* [Aim of the task]:
Copy the following data line for line, leaving out the pictures.

══ Listing ══

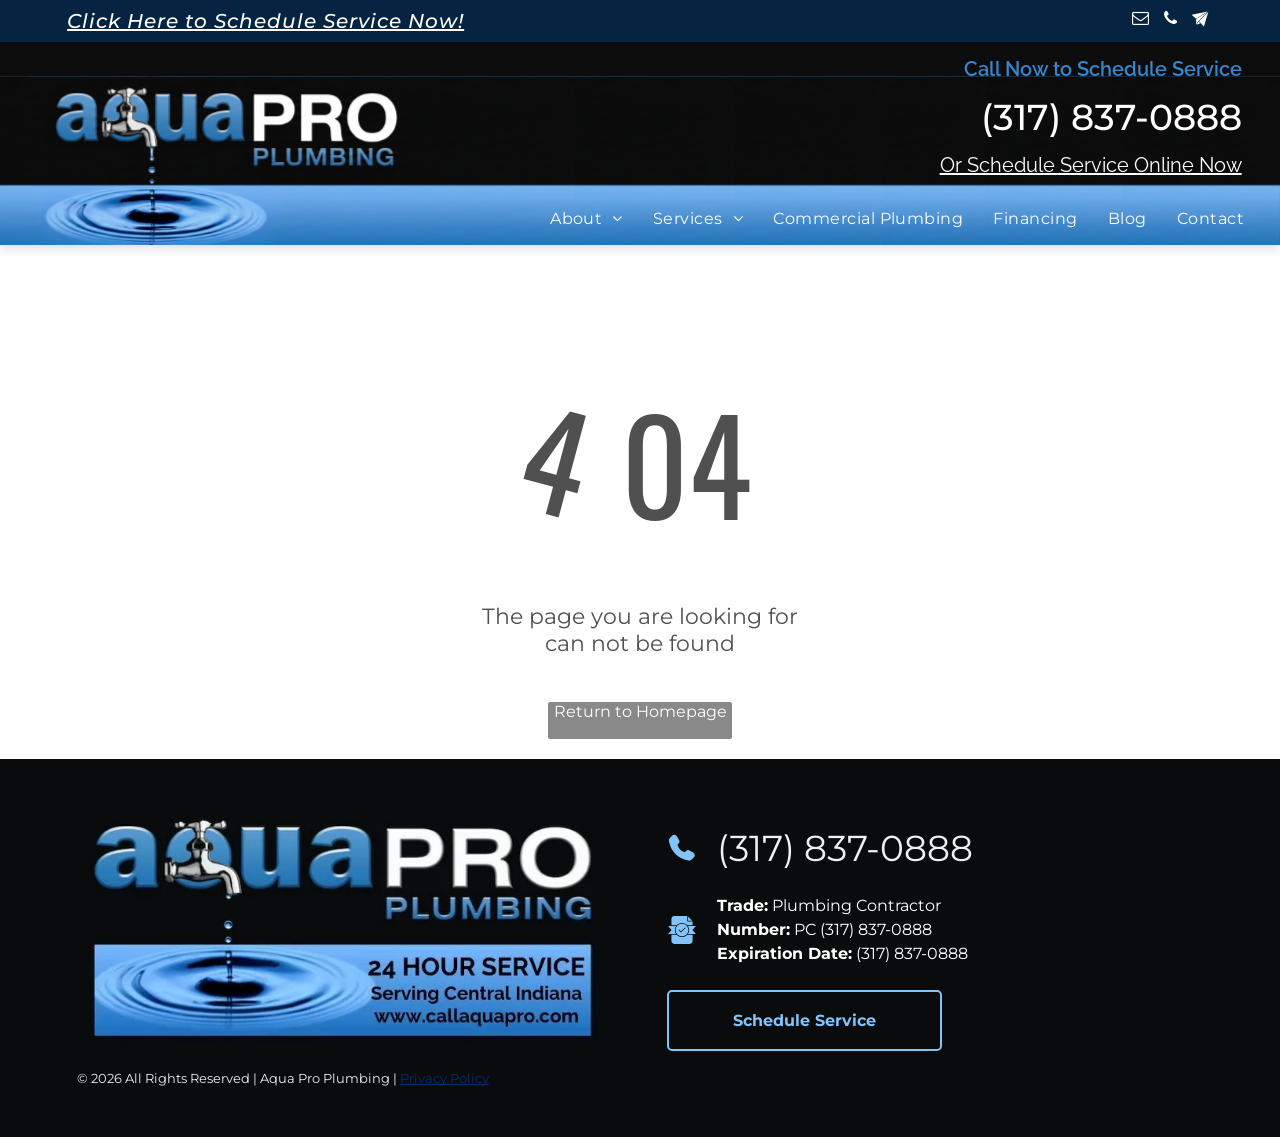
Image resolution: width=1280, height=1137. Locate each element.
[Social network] (1200, 21)
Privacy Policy (444, 1078)
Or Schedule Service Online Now (1091, 165)
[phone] (1170, 21)
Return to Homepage (640, 711)
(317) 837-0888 (845, 848)
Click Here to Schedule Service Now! (265, 21)
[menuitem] (591, 218)
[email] (1140, 21)
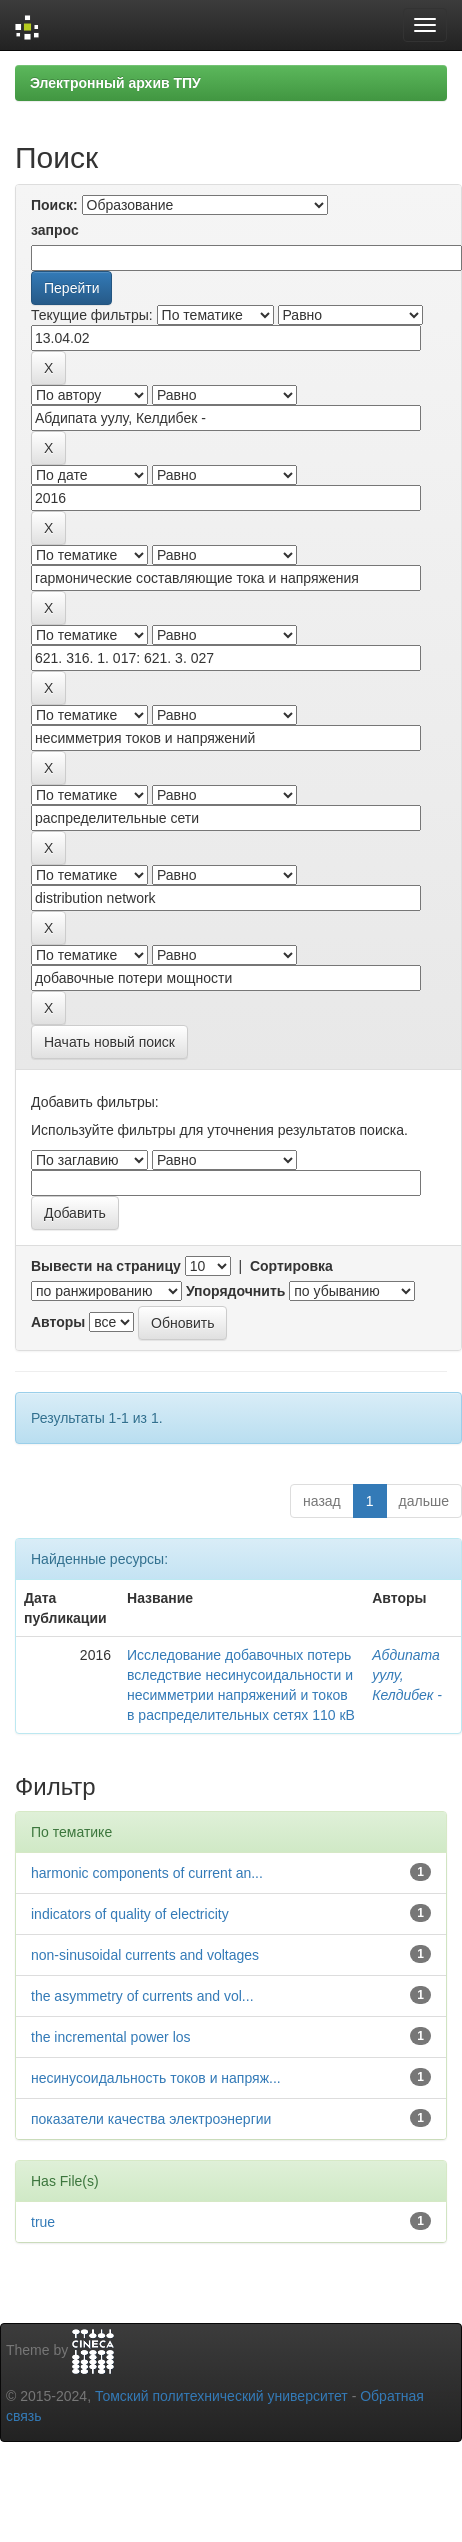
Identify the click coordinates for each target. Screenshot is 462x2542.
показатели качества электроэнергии (151, 2119)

═══

* [Completed task]:
Image resolution: width=1280, height=1137. Locate each element.
[Social network] (1200, 21)
Privacy Policy (444, 1078)
Or Schedule Service Online Now (1091, 165)
[phone] (1170, 21)
Return to Homepage (640, 711)
(317) 837-0888 (845, 848)
Click Here to Schedule Service Now! (265, 21)
[menuitem] (591, 218)
[email] (1140, 21)
Identify the click coordinates for each target. Screenshot is 462x2542.
показатели качества электроэнергии (151, 2119)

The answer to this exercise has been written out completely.